Use environment-backed Postgres and Redis descriptors when the application runs against shared services:

data_environment = {
    "tenant_id": "acme",
    "workspace_id": "analytics",
    "target_database": {
        "kind": "postgres",
        "url_env": "ACME_WAREHOUSE_URL",
        "schema": "public",
    },
    "catalog": {
        "kind": "postgres",
        "url_env": "FLOWAI_CATALOG_URL",
        "ensure_schema": True,
    },
    "kv": {
        "kind": "redis",
        "url_env": "FLOWAI_REDIS_URL",
        "prefix": "acme:analytics",
    },
    "catalog_search": {
        "index_path": "/var/lib/flowai/catalog-index",
        "write_through": True,
    },
}

Use url_env for credentialed services so connection strings stay out of checked-in config.

Lifecycle

Catalog entries usually come from one of four paths:

profiling a target database into a durable catalog
ingesting documents or extracted knowledge into KV and catalog projections
loading an exported catalog.entries.json artifact as an inline catalog
writing entries through a backend-owned workflow

After entries change, keep catalog_search in sync by using write_through, rebuild_on_start, or the catalog index rebuild command.

Boundaries

Catalog tools are read-oriented. They help agents discover metadata, inspect relationships, sample target data, and run read-only SQL. They do not perform platform writes.
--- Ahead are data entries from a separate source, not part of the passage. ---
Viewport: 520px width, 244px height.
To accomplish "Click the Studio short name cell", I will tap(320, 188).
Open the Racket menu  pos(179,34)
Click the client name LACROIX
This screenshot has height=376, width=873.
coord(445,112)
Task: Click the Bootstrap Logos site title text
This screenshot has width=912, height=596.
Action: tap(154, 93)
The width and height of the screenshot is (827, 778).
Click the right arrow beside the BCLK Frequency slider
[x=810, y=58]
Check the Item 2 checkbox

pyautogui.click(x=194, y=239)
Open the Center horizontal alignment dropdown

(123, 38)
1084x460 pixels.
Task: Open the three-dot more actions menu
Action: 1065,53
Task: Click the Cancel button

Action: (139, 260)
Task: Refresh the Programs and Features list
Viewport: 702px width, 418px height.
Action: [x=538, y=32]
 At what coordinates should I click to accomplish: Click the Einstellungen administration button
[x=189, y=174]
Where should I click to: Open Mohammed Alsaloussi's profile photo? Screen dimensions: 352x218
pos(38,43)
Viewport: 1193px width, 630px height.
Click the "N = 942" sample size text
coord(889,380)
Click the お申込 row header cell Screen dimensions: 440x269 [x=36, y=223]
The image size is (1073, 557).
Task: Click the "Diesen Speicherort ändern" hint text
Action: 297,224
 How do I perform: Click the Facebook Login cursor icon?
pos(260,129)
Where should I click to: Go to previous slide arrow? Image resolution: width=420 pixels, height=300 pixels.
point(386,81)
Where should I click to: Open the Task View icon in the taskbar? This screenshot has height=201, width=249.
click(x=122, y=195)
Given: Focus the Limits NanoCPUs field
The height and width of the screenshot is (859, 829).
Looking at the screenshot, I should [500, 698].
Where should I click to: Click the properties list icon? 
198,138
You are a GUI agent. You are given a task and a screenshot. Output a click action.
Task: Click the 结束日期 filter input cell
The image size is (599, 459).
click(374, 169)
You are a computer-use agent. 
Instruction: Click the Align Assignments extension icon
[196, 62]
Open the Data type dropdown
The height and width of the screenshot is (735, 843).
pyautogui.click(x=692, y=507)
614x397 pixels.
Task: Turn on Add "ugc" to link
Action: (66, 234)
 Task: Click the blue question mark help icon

For business mutations, model the change as a typed plan, require approval when needed, and apply the approved action through the action dispatcher.

Common mistakes

Treating search_catalog results as final query context.
Running SQL before hydrating selected entities and inspecting fields.
Inventing joins instead of using catalog relations or relation paths.
Confusing catalog storage with the target_database.
Using inline or empty catalogs as profiling or ingestion sinks.
Enabling search_catalog without configuring catalog_search.
Changing database_id between profiling and knowledge ingestion.